* What is needed: In these records, how many lines contain "avatar"? Please reply with the number only.

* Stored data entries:
■ ■ ■ ■ ■

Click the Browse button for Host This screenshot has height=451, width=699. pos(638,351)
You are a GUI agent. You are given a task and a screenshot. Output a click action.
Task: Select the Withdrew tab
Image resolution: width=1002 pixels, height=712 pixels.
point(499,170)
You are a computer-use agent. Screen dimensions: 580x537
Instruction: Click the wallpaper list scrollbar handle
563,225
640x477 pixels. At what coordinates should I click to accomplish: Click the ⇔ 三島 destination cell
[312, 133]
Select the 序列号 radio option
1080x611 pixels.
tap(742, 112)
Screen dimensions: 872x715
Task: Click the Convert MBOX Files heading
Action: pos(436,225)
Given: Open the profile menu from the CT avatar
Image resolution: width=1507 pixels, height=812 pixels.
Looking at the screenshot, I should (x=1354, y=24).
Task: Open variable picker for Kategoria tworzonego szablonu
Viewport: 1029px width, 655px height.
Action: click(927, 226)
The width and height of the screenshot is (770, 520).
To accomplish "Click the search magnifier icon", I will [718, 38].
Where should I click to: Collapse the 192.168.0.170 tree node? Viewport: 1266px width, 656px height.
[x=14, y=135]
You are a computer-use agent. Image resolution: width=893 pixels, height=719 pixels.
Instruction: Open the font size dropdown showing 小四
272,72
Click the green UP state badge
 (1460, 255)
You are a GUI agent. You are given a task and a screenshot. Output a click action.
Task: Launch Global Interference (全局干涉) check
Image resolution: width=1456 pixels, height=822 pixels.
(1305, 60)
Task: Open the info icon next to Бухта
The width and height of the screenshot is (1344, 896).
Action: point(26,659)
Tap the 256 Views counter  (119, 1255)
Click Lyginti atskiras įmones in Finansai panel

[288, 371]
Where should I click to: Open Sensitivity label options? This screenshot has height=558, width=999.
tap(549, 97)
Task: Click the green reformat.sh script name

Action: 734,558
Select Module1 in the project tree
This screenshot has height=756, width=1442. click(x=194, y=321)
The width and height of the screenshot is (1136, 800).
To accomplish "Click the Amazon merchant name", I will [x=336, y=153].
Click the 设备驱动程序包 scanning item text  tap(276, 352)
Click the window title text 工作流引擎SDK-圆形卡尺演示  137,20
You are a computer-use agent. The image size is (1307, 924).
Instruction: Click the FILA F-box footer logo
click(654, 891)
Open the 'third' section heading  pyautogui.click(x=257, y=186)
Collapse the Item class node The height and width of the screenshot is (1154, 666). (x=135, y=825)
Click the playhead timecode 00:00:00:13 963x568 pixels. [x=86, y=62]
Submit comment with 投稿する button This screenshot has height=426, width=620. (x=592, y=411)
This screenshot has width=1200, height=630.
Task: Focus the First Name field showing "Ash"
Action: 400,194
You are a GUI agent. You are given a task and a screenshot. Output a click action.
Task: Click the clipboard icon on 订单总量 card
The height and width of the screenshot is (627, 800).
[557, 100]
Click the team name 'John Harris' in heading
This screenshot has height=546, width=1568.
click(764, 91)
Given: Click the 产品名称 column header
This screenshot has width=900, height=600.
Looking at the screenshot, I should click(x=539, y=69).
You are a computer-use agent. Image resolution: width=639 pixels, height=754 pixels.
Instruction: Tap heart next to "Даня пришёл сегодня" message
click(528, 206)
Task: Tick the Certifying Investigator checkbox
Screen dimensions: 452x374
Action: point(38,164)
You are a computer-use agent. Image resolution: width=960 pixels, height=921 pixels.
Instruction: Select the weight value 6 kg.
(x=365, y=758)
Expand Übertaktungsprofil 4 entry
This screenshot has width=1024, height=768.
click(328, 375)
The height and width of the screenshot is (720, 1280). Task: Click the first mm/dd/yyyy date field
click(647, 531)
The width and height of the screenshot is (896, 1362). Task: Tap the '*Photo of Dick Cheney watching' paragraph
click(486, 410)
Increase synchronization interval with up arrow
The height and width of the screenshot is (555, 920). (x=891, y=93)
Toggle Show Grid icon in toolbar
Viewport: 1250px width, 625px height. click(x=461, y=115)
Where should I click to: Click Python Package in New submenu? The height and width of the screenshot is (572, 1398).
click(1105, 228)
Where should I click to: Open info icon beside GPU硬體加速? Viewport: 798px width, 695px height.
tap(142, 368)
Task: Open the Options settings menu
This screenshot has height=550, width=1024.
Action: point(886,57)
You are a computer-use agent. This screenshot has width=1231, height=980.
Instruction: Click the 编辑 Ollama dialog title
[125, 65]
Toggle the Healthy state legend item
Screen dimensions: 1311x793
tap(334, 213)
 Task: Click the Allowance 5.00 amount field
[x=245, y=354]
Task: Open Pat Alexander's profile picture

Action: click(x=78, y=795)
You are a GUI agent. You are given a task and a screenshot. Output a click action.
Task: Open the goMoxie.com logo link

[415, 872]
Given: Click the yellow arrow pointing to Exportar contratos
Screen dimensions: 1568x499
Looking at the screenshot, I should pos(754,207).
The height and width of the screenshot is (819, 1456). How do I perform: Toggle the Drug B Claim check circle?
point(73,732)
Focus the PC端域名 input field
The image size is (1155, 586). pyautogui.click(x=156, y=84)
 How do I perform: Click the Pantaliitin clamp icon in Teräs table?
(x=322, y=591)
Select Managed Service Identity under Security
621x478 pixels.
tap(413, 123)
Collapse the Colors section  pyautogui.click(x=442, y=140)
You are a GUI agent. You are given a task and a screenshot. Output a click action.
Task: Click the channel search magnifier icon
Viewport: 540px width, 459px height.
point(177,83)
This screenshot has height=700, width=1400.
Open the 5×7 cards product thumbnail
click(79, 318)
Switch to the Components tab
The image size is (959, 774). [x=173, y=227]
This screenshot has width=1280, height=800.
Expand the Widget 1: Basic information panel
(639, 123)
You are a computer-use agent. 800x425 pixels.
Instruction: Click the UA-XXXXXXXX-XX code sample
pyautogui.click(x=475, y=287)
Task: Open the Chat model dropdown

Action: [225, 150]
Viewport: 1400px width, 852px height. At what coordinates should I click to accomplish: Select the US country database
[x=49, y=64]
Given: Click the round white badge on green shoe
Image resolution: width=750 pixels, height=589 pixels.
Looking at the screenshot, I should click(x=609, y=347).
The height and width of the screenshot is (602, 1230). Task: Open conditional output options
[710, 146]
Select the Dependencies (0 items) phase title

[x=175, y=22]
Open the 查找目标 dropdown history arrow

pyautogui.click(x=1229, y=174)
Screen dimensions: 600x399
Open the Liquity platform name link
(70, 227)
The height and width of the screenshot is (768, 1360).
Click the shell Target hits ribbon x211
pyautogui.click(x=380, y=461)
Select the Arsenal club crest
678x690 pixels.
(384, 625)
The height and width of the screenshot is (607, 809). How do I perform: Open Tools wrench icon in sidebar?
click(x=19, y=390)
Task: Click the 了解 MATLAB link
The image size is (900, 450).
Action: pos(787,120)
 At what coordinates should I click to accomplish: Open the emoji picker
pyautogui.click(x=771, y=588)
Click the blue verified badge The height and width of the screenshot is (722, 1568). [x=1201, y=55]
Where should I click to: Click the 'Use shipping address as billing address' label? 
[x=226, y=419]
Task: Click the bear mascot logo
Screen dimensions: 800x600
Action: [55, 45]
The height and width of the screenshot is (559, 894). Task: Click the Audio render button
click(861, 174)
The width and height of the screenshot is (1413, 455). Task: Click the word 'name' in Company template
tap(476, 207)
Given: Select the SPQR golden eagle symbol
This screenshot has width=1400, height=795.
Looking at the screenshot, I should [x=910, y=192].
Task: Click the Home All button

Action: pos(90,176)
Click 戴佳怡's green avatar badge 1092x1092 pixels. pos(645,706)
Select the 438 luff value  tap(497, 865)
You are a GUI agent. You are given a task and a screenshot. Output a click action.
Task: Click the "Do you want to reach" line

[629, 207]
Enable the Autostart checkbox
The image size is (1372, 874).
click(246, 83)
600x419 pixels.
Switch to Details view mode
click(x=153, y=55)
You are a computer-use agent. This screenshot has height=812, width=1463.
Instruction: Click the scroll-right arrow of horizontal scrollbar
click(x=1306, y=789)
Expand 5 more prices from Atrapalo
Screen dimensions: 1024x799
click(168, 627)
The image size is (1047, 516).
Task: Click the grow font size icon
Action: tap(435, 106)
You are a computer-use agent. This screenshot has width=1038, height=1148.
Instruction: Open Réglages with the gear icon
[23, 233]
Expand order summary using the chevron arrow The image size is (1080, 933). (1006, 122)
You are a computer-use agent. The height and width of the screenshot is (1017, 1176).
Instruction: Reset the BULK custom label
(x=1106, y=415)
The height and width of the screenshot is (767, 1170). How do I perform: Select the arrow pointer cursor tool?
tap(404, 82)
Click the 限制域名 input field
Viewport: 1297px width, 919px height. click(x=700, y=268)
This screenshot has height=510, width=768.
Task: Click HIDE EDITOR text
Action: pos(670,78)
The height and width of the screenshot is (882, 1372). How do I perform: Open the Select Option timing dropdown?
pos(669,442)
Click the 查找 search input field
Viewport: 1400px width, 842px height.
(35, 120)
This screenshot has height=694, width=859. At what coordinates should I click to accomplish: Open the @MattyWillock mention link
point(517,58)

■ ■ ■ ■ ■

* Problem solution: 2